▶ [PASSAGE PROVIDED]
+ + +
Each of the culprits received the announcement unmoved and with apparent indifference. Their hands being pinioned behind them they turned back to back and took each other by the hand. They stood thus a moment in perfect silence when Evans was untied and conducted from the scaffold to the wagon in which he came which was near by. Robinson said a few words to the crowd but I was not near enough to understand what he said. The noose was then adjusted about his neck, the black cap pulled over his face[,] the word given, the prop pulled from under him and he dangled in the air.16
Unfortunately, the rope was poorly adjusted, and the fall did not break Robinson’s neck. Horribly, the crowd watched for over an hour as the struggling victim slowly strangled to death.17
In no state was the purge more savage and bloody than Missouri. Four years of nonstop guerrilla warfare in which scalpings, decapitations, and mutilations had become commonplace created wounds too deep and raw to be healed by someone somewhere signing a piece of paper. Returning rebel soldiers, many of whom had fought far beyond Missouri’s borders, were as often as not the innocent victims, as were their helpless families. Judge Lewis Wright and his four sons were rounded up one day by militiamen near Rolla. The men were accused of being rebels, then simply slaughtered by the roadside.18 Other Missouri victims were dragged from their beds at midnight by vigilantes and hanged from tree limbs.
+ + +
▶ [DATA ENTRIES]
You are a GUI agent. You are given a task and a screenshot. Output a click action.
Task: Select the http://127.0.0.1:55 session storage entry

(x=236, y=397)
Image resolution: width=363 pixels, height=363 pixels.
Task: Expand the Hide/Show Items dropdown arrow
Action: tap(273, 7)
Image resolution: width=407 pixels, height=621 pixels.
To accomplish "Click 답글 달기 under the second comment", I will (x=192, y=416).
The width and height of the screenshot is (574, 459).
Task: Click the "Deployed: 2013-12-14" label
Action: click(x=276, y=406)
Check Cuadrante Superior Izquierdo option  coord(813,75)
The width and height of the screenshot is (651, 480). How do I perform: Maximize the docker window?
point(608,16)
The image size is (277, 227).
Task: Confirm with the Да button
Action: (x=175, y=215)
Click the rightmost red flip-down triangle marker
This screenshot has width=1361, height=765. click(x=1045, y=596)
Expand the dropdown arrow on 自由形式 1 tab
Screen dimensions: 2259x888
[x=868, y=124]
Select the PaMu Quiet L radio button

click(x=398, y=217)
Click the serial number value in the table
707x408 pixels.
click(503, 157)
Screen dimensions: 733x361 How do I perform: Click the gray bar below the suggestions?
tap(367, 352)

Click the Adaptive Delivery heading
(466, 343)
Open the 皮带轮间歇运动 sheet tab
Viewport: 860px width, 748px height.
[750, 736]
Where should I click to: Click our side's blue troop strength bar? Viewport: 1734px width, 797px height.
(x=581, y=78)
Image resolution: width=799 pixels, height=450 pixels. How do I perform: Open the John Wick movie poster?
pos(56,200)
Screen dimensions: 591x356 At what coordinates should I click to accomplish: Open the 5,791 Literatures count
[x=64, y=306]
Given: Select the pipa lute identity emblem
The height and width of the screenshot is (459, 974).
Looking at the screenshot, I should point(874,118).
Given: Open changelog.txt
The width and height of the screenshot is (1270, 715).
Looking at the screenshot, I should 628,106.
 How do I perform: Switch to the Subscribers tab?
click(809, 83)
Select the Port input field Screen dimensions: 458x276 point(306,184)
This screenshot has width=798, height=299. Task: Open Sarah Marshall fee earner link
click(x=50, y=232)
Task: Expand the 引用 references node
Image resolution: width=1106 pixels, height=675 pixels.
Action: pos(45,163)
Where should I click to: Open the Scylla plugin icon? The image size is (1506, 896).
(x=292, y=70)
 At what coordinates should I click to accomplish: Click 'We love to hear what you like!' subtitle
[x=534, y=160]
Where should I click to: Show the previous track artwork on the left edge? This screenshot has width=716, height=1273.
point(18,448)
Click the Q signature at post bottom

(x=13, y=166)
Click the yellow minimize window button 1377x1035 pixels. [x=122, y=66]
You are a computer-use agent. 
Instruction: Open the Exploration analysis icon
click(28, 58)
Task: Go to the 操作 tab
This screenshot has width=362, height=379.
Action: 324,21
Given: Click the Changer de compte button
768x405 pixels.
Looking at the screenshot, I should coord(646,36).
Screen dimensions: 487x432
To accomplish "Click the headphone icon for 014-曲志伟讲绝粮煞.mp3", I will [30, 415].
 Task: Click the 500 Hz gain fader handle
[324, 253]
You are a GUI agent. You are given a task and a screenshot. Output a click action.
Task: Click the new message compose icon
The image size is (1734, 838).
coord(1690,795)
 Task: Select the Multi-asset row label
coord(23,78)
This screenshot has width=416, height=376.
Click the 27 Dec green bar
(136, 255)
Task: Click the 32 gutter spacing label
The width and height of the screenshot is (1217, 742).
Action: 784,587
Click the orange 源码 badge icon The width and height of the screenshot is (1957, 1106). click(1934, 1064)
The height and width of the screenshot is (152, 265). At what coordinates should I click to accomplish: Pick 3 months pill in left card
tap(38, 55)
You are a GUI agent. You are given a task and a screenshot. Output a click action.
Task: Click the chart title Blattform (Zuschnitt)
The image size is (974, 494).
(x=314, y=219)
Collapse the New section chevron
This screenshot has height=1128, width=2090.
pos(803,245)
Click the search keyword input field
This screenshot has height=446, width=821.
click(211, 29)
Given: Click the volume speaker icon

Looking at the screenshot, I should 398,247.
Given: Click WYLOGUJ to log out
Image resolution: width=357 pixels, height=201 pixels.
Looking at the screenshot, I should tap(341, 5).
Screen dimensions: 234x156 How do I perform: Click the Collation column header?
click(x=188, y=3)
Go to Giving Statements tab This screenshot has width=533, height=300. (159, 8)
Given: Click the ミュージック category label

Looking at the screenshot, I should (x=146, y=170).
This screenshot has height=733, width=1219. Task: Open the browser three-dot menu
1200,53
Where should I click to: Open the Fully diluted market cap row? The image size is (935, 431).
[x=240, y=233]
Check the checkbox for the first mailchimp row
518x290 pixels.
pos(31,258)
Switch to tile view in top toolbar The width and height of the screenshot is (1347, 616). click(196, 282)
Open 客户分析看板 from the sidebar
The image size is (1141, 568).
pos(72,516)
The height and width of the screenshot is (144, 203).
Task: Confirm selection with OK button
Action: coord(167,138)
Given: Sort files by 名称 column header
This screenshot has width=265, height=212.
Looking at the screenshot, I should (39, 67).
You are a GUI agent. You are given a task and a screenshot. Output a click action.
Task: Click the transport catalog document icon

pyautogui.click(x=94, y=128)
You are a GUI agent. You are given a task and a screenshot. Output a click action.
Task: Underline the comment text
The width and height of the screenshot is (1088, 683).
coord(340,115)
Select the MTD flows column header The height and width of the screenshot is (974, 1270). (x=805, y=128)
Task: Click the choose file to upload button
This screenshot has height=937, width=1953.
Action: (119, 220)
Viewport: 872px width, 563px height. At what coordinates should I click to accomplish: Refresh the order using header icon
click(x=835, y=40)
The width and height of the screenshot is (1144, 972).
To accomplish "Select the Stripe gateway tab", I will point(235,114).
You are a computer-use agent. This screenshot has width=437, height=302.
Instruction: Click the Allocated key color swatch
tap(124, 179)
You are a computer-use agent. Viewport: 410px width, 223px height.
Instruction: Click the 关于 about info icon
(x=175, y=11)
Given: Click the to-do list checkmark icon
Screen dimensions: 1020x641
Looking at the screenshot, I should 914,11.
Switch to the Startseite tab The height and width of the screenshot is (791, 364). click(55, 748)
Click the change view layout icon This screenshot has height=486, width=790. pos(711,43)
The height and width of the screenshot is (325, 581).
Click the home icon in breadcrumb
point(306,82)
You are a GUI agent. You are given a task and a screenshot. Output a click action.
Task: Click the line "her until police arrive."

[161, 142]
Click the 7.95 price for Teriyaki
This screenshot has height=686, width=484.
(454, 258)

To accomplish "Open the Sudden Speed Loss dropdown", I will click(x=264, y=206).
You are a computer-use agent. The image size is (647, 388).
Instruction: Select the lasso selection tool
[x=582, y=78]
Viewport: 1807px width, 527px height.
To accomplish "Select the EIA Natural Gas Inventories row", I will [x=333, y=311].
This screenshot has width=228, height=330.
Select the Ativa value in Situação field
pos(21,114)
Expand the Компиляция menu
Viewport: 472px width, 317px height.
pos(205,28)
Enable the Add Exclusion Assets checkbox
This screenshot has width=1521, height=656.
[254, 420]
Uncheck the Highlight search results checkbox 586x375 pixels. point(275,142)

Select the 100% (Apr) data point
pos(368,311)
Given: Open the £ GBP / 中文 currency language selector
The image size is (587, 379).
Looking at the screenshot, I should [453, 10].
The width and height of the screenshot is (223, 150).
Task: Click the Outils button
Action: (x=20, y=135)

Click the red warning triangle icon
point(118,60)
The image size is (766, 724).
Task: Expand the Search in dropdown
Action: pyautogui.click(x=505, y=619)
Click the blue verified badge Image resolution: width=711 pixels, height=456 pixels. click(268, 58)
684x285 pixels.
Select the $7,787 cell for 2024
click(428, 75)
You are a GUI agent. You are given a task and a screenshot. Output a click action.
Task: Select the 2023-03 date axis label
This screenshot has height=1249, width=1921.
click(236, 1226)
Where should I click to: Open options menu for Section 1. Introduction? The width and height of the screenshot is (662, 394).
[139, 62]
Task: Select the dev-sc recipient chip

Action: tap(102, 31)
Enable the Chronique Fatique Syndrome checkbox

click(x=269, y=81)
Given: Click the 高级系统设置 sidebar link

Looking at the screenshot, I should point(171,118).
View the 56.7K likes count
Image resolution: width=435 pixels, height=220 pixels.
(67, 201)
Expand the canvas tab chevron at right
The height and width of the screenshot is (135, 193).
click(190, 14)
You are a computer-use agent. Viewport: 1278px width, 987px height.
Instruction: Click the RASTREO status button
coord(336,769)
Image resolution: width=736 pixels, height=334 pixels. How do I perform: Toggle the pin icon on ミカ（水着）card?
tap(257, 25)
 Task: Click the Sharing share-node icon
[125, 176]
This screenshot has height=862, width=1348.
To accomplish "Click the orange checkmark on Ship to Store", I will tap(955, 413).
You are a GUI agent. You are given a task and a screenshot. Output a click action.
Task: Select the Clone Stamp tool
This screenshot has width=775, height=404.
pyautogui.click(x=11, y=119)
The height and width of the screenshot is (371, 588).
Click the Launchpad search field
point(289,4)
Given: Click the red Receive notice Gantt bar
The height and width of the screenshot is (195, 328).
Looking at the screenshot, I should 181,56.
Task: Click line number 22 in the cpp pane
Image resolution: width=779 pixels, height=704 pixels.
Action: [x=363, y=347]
+ + +
▶ [THE REQUEST] In the passage on the Robinson hanging and the purge in Missouri, who rounded up Judge Lewis Wright and his four sons, and near what place?

▶ [EXERCISE RESPONSE] Militiamen rounded them up near Rolla.